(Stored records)
━━━

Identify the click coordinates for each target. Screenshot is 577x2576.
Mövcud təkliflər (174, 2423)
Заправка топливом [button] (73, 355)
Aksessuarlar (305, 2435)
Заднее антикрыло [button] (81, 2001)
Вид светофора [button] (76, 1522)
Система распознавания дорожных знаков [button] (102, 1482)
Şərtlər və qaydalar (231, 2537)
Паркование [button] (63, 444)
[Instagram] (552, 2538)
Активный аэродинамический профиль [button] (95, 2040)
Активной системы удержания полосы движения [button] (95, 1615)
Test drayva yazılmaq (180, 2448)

━━━

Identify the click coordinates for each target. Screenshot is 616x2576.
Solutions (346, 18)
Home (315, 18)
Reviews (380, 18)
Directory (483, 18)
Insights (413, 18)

━━━

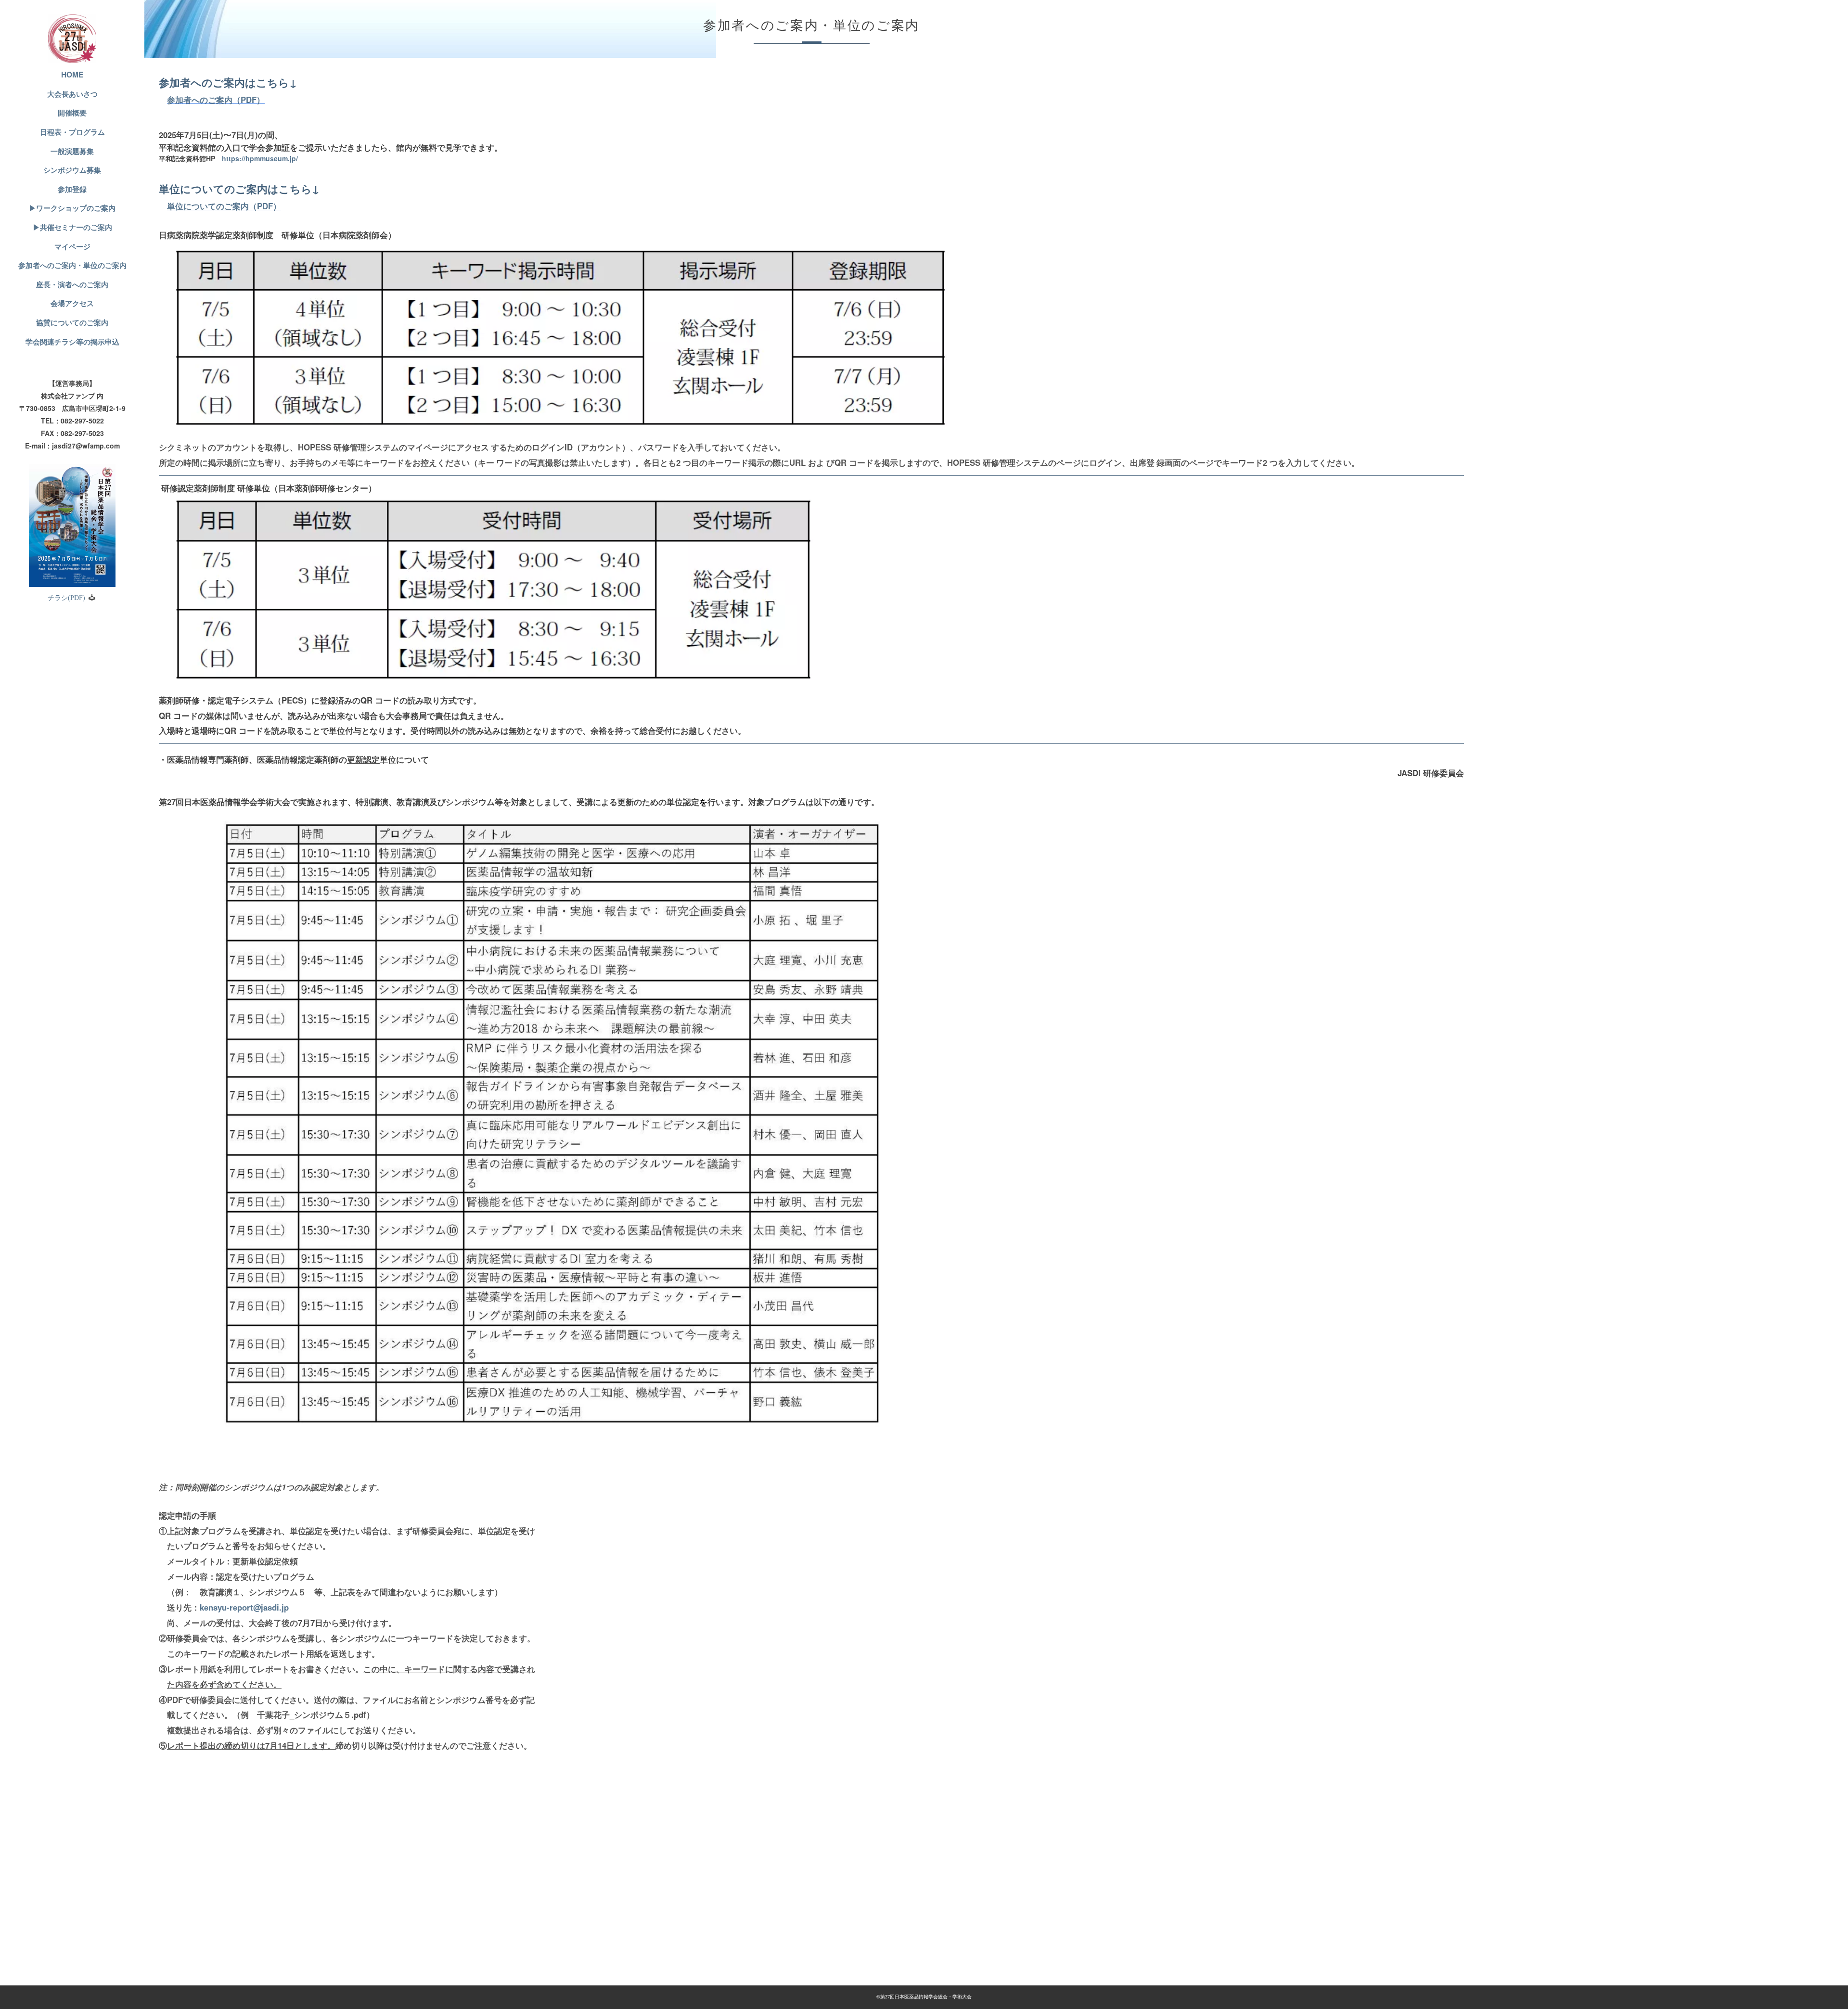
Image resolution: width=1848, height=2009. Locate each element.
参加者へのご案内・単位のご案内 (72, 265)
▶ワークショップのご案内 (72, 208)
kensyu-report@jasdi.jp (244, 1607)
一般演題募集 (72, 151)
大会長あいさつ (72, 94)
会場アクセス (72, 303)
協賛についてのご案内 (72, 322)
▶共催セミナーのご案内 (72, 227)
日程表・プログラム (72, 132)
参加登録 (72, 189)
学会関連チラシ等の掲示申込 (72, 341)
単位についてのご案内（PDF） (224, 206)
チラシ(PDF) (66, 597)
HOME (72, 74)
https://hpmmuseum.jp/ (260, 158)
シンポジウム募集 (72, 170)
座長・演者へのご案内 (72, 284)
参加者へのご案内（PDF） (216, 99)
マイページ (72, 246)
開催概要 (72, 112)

━━━

:: WHAT YOU ARE ASKED TO DO ::
Beginning with the line above that contains "Screenshot is 616x2576.", copy each line exactly up to and including the line that contains "Insights (413, 18)", and go no further.

:: YOUR SOLUTION ::
Identify the click coordinates for each target. Screenshot is 616x2576.
Solutions (346, 18)
Home (315, 18)
Reviews (380, 18)
Directory (483, 18)
Insights (413, 18)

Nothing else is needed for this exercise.